The New York Times obit on him is quite good and I'm going to quote a few paragraphs from it…
In 1963, at the height of his success, Mr. Berman was the subject of an NBC-TV documentary, "Comedian Backstage," which portrayed him as excitable and demanding and captured him losing his temper after a telephone rang backstage during his "Father and Son" monologue. The reviews were mostly favorable (although Jack Gould of The Times called the documentary a "portrait of disagreeableness"), but Mr. Berman nonetheless said that the unflattering picture painted by "Comedian Backstage" made him a "pariah" in the industry, and that his comedy career never fully recovered.
That documentary — which one dared not ask Shelley about — might not have harmed him ten or twenty years later when America got more accustomed to seeing the dark side of stars. In '63, when celebrities came packaged with carefully-controlled images, it was a jolt, though not as big a one as some recalled. Folks who saw it claimed they'd seen him — with their own eyes! — rip the phone right off the wall when it rang, interfering with his performance. He did not rip it off the wall. He merely took it off the hook but people remembered what they remembered.
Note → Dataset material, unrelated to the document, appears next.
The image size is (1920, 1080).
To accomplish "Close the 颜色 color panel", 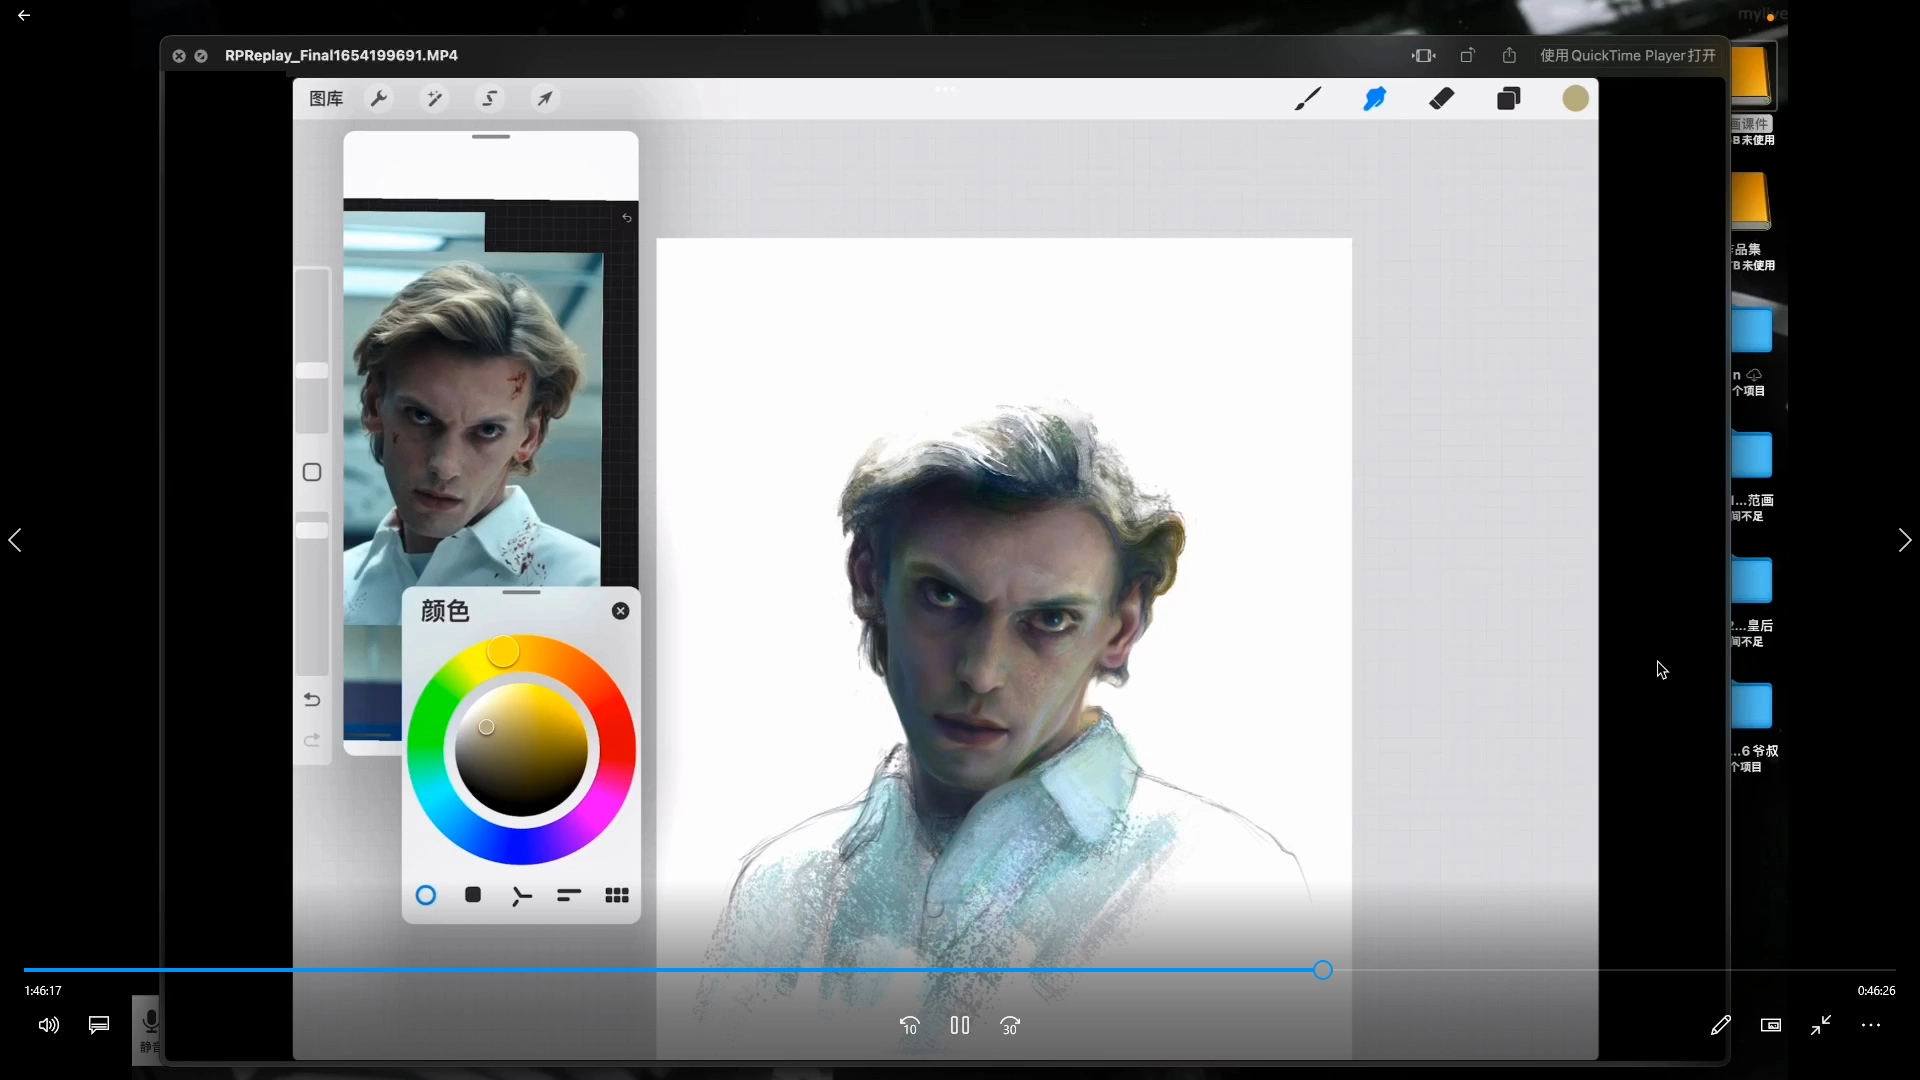I will (x=620, y=611).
Comedy writer Pat McCormick once told me, "Shelley was a pain-in-the-ass to club owners and other people who booked him because he was always worried about the sound and the lighting and every little thing that could go wrong on stage. His complaining got exaggerated like he was way crazier than he actually was, and then the documentary validated the exaggeration."
His focus shifted back to acting. He appeared in numerous regional and summer-stock productions and played Tevye in a 1973 touring production of "Fiddler on the Roof." In the 1960s he was in movies like "The Best Man" (1964) and "Divorce American Style" (1967); from the '70s through the '90s he was on numerous TV shows, including "The Mary Tyler Moore Show," "Mary Hartman, Mary Hartman," "St. Elsewhere" and "L.A. Law."
Shelley was a superb actor. He also appeared in numerous productions of The Odd Couple, sometimes as Oscar, sometimes as Felix. He got rave reviews as both and you have to be a real good actor to manage that.
It is said though that the creators of The Mary Tyler Moore Show originally wanted him for the role of Lou Grant, and when they called his agent to try and arrange an audition, Shelley's own agent talked them out of it. He then guested in one of the early episodes of the series and after that week of rehearsals and filming, the producers called the agent and said, "Thank you for talking us out of making him a regular." Finally…
A few years later he began teaching a course in humor writing at the University of Southern California, which he continued to teach until 2013.
That sentence exaggerates how long he taught at U.S.C. and when he did stop doing it, the person who replaced him was me. Several students the first semester I did it had signed up for Shelley's class and quit before they completed it because, they said, he was becoming snappish and too critical when they asked what he thought was a foolish question or handed in a writing assignment that he did not understand. Some of that was because he increasingly felt out-of-sync with the current world of entertainment.
We talked about it once and he told me, "I made a mistake. I taught the class as the Shelley Berman who performed 'in one' [as a solo performer] all those years. I should have taken the toupee off and taught it as the comic actor on Curb Your Enthusiasm. That guy was more in tune with young people and their comedy today."
I don't think Shelley was ever truly out-of-sync with comedy. He may not have known all the current references but I saw him performing many times up until Alzheimer's slowed his timing and he knew it was time to stop. He was always funny and his work was so organic and built on common human foibles that it reached across all generations. Just check out any record or any video of him talking to an audience. You'll agree.